Navy Federal Credit Union of Vienna, VA, and USA Federal Credit Union (USA Fed), based in San Diego, CA, announced today that they have agreed to merge operations. The Board of Directors of each institution has approved the merger. The newly combined credit union will begin joint operations under the Navy Federal banner projected to be October 1, 2010 pending regulatory approval by National Credit Union Administration, (NCUA).
According to Navy Federal's FAQs:
All USA Fed members will become Navy Federal members.
As I mentioned yesterday, I'm not sure if Navy Federal with add USA Fed's field of membership to their FOM after the merger. It would be nice if they did because USA Fed currently makes it easy for anyone to join. Here is what USA Fed has in its membership page as of 9/23/2010:
If you are not eligible to join through one of our sponsor groups below, don’t worry, you can qualify for membership by joining the Prime Meridian Association. It’s only $5.00 to join this not-for-profit organization and available to join through our online Membership Application.

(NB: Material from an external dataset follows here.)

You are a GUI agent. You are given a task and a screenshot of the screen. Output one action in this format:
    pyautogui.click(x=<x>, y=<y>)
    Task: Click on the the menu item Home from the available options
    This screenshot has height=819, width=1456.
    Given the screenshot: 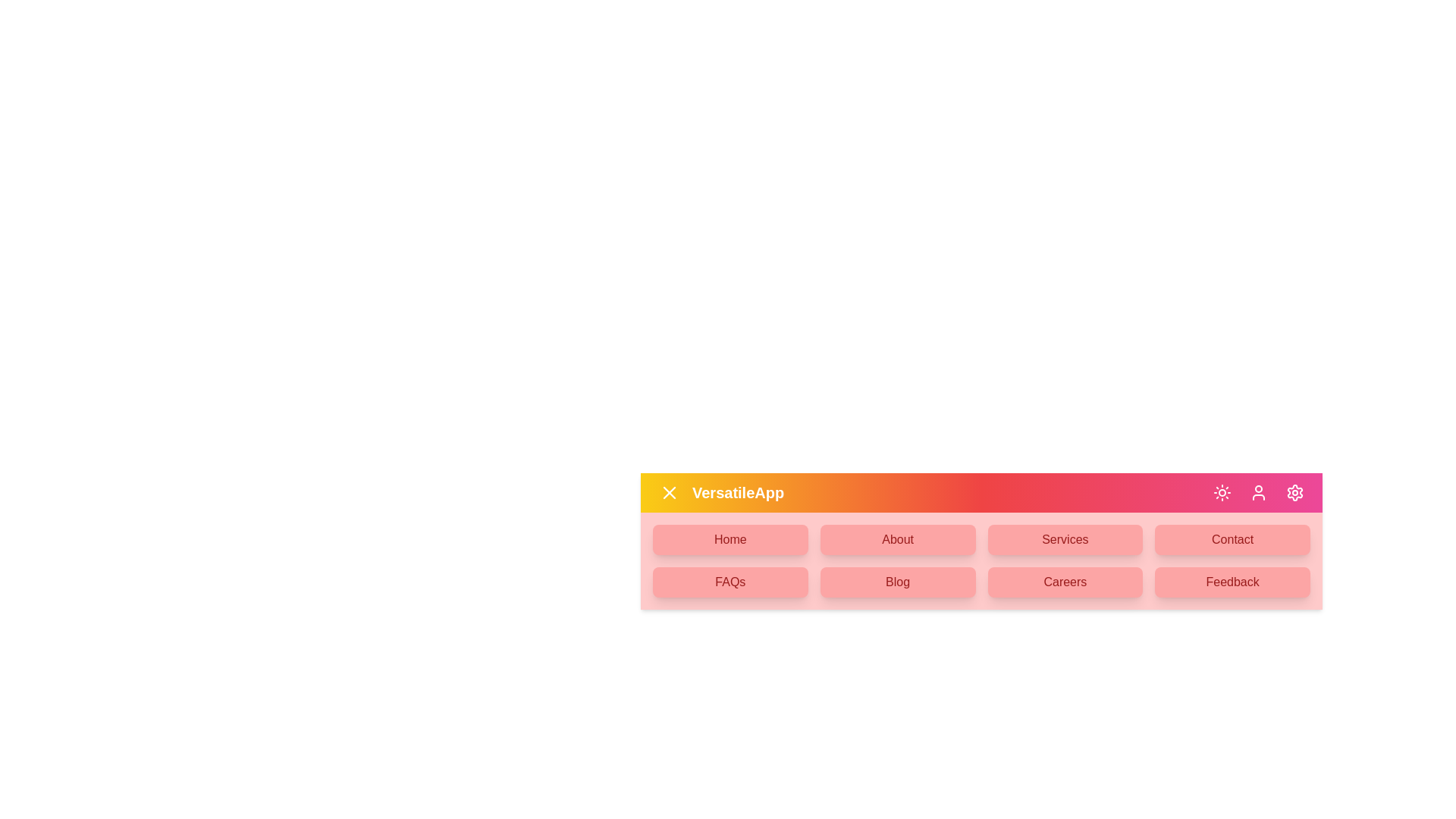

One reader emailed me yesterday and asked if it made sense to join USA Fed now so that she could become a Navy Federal member. Based on the FAQ above, this may be a good idea if you want to join Navy Federal. Navy Federal has a long history of competitive CD and IRA CD rates. Unlike PenFed, Navy Federal has higher rates for $20K and $100K deposits. Here's a short comparison of the CD rates as of 9/23/2010:
- 5-year CD: PenFeds's 2.75% APY $1K min vs. Navy Federal's 3.00% APY $100K min, 2.90% APY $20K min and 2.80% APY $1K min
- 7-year CD: PenFed's 3.49% APY $1K min vs. Navy Federal's 3.55% APY $20K min, 3.45% APY $1K min
Another thing to consider is that it may take a while before USA Fed members receive access to all of Navy Federal's products. According to the merger overview:
The process of consolidating operations will begin October 4, 2010, and will take some months to complete.
It should be interesting to see what happens to Navy Federal's FOM after the merger. Unlike PenFed, Navy Federal has kept its field of membership limited to those with a military connection. In 2008 Navy Federal expanded their FOM to include not only members of the Navy but also all branches of the Armed Forces. Expanding membership to everyone who pays to join that association may be problematic. In June the New York Times article Credit Unions Are Beckoning With Open Arms looked at credit unions that make it easy to join and how this has created controversy with the banks. USA Fed and its Prime Meridian Association were actually mentioned in the article. Since Navy Federal is the largest credit union in the nation, they may not want to get involved in this controversial issue.